A new mass mailing worm, Wallon, attempts to destroy Windows Media player when an .mp3 file or video files is played on an infected PC.  Instead of arriving as an attachment such as the more recent worms which have made users more wary of opening email attachments, the author of the Wallon worm is counting on the user clicking on a link instead which points to the virus.

When executed, the virus grabs the user's address book and also tries to install a trojan onto the system thus giving hackers a back door in.  This particular worm is not expected to spread as rapidly as others as it lays dormant and requires a user to play a media file for it to spread.
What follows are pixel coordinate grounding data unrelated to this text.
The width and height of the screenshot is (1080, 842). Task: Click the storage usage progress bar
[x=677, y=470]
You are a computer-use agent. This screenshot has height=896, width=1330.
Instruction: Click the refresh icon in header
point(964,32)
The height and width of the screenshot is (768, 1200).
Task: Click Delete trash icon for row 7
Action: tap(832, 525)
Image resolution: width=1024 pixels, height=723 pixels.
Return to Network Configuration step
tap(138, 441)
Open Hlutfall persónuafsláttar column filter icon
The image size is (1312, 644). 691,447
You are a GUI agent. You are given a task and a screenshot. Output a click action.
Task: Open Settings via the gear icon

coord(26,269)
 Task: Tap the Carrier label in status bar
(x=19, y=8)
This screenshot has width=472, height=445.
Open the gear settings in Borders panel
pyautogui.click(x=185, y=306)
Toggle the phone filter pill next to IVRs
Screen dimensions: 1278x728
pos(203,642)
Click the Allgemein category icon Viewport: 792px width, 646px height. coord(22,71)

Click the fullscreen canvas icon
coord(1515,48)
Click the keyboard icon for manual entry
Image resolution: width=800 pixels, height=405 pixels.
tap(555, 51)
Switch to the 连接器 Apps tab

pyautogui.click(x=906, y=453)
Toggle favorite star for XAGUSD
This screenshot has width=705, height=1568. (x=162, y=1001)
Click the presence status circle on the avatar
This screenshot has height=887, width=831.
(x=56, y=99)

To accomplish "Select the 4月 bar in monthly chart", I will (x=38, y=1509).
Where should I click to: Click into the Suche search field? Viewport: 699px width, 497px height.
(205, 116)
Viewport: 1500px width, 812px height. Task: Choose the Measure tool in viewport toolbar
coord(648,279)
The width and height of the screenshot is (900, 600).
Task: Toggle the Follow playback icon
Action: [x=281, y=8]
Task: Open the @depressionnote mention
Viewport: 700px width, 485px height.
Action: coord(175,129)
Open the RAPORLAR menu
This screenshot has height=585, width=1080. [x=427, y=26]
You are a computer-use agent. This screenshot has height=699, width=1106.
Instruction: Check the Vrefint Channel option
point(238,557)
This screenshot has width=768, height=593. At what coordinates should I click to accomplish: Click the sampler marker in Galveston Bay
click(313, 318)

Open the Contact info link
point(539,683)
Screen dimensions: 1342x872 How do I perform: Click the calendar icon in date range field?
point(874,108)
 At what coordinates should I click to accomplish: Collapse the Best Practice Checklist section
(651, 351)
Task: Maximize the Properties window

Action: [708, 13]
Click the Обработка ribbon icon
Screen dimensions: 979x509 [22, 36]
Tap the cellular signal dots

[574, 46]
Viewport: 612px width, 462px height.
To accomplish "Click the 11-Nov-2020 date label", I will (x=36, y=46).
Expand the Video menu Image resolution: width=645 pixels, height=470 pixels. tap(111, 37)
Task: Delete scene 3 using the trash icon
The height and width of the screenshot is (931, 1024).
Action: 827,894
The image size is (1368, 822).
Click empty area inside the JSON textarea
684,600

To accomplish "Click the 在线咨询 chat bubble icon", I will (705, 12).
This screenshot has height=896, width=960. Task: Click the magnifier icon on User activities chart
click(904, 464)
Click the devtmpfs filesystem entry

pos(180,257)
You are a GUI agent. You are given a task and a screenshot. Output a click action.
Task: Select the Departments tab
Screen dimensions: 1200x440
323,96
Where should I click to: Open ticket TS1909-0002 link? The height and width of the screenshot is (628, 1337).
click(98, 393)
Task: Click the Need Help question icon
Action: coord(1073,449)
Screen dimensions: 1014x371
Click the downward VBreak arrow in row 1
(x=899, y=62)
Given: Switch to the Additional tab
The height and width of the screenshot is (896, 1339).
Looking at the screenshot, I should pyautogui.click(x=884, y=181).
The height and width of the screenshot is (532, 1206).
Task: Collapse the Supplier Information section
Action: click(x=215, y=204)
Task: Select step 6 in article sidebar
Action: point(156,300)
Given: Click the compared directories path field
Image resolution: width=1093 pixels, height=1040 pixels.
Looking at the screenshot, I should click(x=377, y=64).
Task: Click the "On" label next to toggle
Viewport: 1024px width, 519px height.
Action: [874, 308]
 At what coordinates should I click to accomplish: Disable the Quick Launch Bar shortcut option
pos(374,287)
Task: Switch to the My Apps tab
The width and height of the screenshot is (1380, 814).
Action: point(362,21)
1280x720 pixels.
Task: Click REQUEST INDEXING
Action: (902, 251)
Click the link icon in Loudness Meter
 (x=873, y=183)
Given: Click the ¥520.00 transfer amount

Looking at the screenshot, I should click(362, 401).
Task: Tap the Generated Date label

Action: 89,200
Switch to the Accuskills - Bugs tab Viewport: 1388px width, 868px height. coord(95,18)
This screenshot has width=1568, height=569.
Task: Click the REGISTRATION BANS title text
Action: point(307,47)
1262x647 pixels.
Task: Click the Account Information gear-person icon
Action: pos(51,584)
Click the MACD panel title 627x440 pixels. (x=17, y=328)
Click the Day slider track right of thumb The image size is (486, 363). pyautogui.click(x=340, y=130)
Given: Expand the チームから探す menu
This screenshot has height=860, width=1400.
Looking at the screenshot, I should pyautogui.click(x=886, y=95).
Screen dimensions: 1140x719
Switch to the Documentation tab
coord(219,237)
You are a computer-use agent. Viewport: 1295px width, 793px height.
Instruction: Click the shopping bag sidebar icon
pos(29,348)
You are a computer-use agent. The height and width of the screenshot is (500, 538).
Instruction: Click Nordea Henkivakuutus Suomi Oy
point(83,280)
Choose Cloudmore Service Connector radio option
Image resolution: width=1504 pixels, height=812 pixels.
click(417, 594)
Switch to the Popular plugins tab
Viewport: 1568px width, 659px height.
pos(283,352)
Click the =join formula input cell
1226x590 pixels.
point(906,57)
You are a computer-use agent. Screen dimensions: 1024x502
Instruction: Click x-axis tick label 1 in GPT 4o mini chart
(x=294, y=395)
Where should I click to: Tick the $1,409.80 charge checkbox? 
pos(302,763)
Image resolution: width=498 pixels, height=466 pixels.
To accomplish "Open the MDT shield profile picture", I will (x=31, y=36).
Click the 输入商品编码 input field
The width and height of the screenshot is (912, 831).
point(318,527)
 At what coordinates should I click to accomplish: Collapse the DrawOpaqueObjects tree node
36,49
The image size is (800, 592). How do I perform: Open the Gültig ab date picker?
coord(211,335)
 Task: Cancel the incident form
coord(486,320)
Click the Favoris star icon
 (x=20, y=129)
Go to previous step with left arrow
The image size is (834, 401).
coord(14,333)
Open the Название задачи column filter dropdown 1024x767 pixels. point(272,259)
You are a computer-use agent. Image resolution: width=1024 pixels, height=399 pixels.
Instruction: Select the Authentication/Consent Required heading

Microsoft released Security Bulletin MS04-13 patch in mid-April which will fix the problem and recommend any customers who haven't already done so to apply the fix immediately.

Wallon in the News:

WALLON Virus Spreads by Faking Yahoo and Microsoft - said users could be tricked by its e-mail messages, which contain no virus attachments. Virus laced messages arrive with subject lines that read “RE” and a fake html link to the page yahoo.com.  If you click on that link, you can set off a chain of events that results in their Web browser being redirected to a non-Yahoo Web site controlled by the virus author and designed to trigger a long-patched Internet Explorer security hole known as the “object data vulnerability.” This allows the virus to download and run a file that replaces Microsoft Corp.’s Windows Media Player with a malicious program that downloads the Wallon worm’s main file and changes the Internet Explorer’s home page to a page maintained by the virus writer - May 2004, USA.